A Polícia Civil de São Paulo, indiciou, nesta quinta-feira (28), o empresário Saul Klein, filho do fundador da rede varejista Casas Bahia. Klein, 68, é investigado desde o ano passado pelos crimes de organização criminosa, redução à condição análoga à escravidão, tráfico de pessoas, estupro e estupro de vulnerável, entre outros.
A Polícia Civil determinou a prisão preventiva do empresário, investigado há mais de 15 meses. Ao todo, o inquérito policial reuniu depoimentos de 14 mulheres com idades entre 16 e 24 anos. Ao BHAZ, a corporação informou que “detalhes serão preservados, pois as investigações tramitam em segredo de justiça”.
De acordo com as mulheres, Klein as aliciava e estuprava em festas que promovia em sua casa, em Alphaville, na região metropolitana de São Paulo, desde 2008. Em reportagem feita pelo Fantástico em 2020, as vítimas contaram anonimamente sobre como aconteciam os abusos.
“A gente tinha que falar com voz fina, vozinha de criança. Tinha menina que tinha que andar de boneca pela casa. As novatas ficavam bem chocadas, não podiam ir embora, a casa era cercada de seguranças e muros”, relatou uma delas.
‘Ato discriminatório’
O BHAZ tentou contato com a defesa de Klein, mas não obteve retorno. Ao g1, o advogado André Boiani e Azevedo argumentou que o indiciamento “é um ato discricionário da autoridade policial que não vincula os demais atores processuais”.
Ainda de acordo com ele, os dados obtidos nas investigações o isentarão dos crimes. “Saul e sua defesa técnica respeitam o posicionamento da Polícia Civil, mas entendem que a análise atenta e isenta dos elementos do inquérito levará o Ministério Público e o Judiciário a concluírem por sua inocência”, afirmou.
Quem é Saul Klein?
Saul Klein é filho de Samuel Klein, fundador das Casas Bahia, que morreu e 2014. Ele disputa a herança do pai na Justiça com o irmão mais velho, Michel Klein. Em 2010, Saul vendeu a parte da sociedade da empresa ao irmão, pelo valor estimado de R$ 1,5 bilhão, e desde então se afastou dos negócios do varejo.
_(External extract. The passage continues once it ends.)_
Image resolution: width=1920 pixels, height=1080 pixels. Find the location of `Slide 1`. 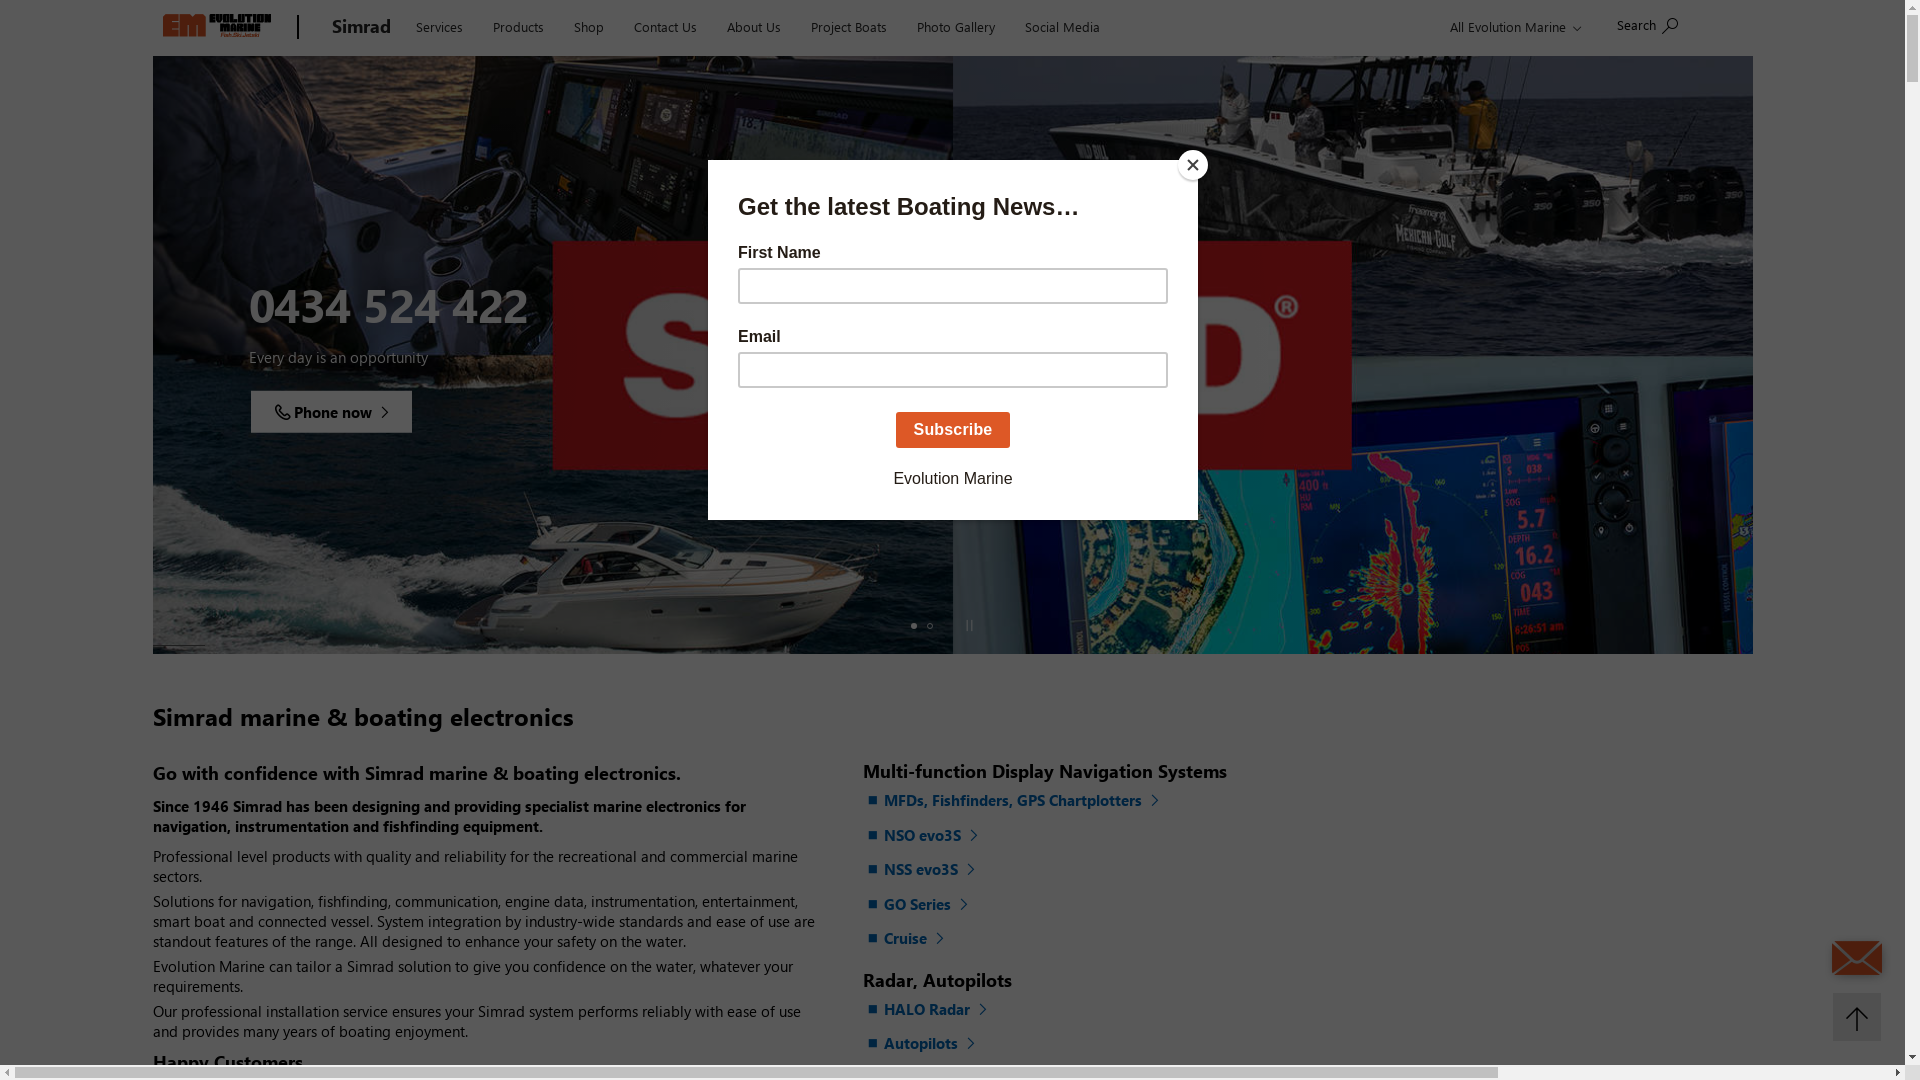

Quando as investigações começaram, a defesa de Klein informou que o empresário atuava como “sugar daddy”, termo atribuído a homens ricos que sustentam mulheres financeiramente em troca de atos sexuais ou somente de companhia e carinho (veja aqui).
“O sr. Saul Klein vem sendo vítima de um grupo organizado que se uniu com o único objetivo de enriquecer ilicitamente às custas dele, através da realização de ameaças e da apresentação de acusações falsas em âmbito judicial, policial e midiático”, afirmou André Boiani.